VESNEO (latanoprostene bunod)
FDA filing expected mid-2015 following positive top-line efficacy results from pivotal phase 3 studies
VESNEO (latanoprostene bunod) is a nitric oxide-donating prostaglandin F2-alpha analog in phase 3 clinical development for the reduction of intraocular pressure (IOP) in patients with glaucoma and ocular hypertension. It was licensed to Bausch + Lomb by Nicox in March 2010.
In September 2014, Bausch + Lomb and Nicox announced positive top-line results from the pivotal phase 3 studies conducted with VESNEO. These studies met their primary endpoint and showed positive results on a number of secondary endpoints.
The pivotal phase 3 program includes two separate randomized, multicenter, double-masked, parallel-group clinical studies, APOLLO and LUNAR, designed to compare the efficacy and safety of VESNEO administered once daily (QD) against timolol maleate 0.5% administered twice daily (BID) in lowering IOP in patients with open-angle glaucoma or ocular hypertension. The primary endpoint of both studies, which include a combined total of 840 patients, was the reduction in mean IOP measured at specified time points during three months of treatment. The collection of patient safety data for a total of up to 12 months is still ongoing. The phase 3 studies are pivotal for U.S. registration and are being conducted in North America and Europe.
The primary endpoint of non-inferiority to timolol maleate 0.5% was achieved in both Phase 3 studies. Additionally, VESNEO showed a reduction in mean IOP of 7.5 to 9.1 mmHg from baseline between 2 and 12 weeks of treatment in the two phase 3 studies. This IOP effect was statistically superior (p < 0.05) to timolol in both studies. VESNEO also showed positive results on a number of secondary endpoints. There were no significant safety findings in either study.

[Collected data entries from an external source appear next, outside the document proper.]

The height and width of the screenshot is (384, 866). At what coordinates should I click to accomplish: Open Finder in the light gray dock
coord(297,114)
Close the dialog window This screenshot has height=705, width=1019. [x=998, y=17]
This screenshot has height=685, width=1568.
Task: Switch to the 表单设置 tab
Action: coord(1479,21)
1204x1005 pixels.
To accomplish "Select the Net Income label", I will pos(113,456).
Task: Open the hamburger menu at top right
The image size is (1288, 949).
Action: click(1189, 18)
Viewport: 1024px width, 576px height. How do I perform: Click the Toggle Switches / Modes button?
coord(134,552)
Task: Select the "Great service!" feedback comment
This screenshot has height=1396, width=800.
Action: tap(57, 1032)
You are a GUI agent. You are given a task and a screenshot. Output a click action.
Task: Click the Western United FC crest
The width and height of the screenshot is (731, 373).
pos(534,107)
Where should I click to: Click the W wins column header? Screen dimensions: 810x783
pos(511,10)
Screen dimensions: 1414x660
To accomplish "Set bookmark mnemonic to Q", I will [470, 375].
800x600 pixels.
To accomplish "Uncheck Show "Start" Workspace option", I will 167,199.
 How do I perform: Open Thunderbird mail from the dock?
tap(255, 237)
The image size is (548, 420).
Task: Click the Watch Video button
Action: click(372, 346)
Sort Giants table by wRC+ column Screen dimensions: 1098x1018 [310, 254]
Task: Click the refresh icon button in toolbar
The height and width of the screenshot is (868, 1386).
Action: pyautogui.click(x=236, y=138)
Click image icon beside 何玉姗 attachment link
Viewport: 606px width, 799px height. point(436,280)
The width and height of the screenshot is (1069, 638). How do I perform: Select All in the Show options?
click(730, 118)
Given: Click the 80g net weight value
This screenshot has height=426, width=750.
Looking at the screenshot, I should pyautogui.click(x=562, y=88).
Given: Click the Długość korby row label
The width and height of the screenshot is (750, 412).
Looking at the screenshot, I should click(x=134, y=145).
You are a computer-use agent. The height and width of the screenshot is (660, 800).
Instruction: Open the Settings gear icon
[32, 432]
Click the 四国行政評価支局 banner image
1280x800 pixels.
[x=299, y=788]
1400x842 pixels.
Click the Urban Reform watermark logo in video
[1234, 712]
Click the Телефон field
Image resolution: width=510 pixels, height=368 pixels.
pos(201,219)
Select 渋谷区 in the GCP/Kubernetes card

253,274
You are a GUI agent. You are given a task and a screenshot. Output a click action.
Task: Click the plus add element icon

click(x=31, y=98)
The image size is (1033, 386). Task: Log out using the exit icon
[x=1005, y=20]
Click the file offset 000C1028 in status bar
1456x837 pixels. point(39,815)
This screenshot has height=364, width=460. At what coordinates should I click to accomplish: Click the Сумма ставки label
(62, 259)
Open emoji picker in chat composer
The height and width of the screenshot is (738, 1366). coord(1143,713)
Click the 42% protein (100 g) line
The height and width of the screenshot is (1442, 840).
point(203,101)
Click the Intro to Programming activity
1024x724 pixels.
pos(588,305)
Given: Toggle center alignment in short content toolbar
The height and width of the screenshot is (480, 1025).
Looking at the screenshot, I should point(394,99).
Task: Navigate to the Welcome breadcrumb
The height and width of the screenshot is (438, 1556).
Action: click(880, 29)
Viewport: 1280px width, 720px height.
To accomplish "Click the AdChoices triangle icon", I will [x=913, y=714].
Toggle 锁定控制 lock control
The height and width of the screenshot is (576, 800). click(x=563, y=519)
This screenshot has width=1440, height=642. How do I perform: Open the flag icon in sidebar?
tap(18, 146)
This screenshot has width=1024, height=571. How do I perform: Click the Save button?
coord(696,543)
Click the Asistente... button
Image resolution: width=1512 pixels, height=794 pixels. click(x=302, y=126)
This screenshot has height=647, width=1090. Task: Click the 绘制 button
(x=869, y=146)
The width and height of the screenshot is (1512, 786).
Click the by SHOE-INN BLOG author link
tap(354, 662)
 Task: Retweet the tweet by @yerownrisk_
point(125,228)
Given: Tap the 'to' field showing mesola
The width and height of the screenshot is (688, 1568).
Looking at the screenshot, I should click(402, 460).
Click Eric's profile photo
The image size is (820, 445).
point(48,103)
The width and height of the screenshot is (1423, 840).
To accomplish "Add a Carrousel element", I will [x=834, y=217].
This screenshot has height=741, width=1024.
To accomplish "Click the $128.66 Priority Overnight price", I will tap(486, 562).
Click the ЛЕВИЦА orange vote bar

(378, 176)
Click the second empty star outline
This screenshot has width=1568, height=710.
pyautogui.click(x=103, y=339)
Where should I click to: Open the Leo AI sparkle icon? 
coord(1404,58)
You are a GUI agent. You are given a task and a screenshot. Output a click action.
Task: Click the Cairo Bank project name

Bausch + Lomb expects to submit a new drug application to the FDA for the approval of VESNEO in mid-2015 and expect to launch it in the US in the first half of 2016, pending FDA approval.
In July 2013, Bausch + Lomb initiated two additional studies in Japan: JUPITER (Phase 3) and KRONUS (Phase 1). A confirmatory efficacy study is expected to be required for the Japanese registration of latanoprostene bunod.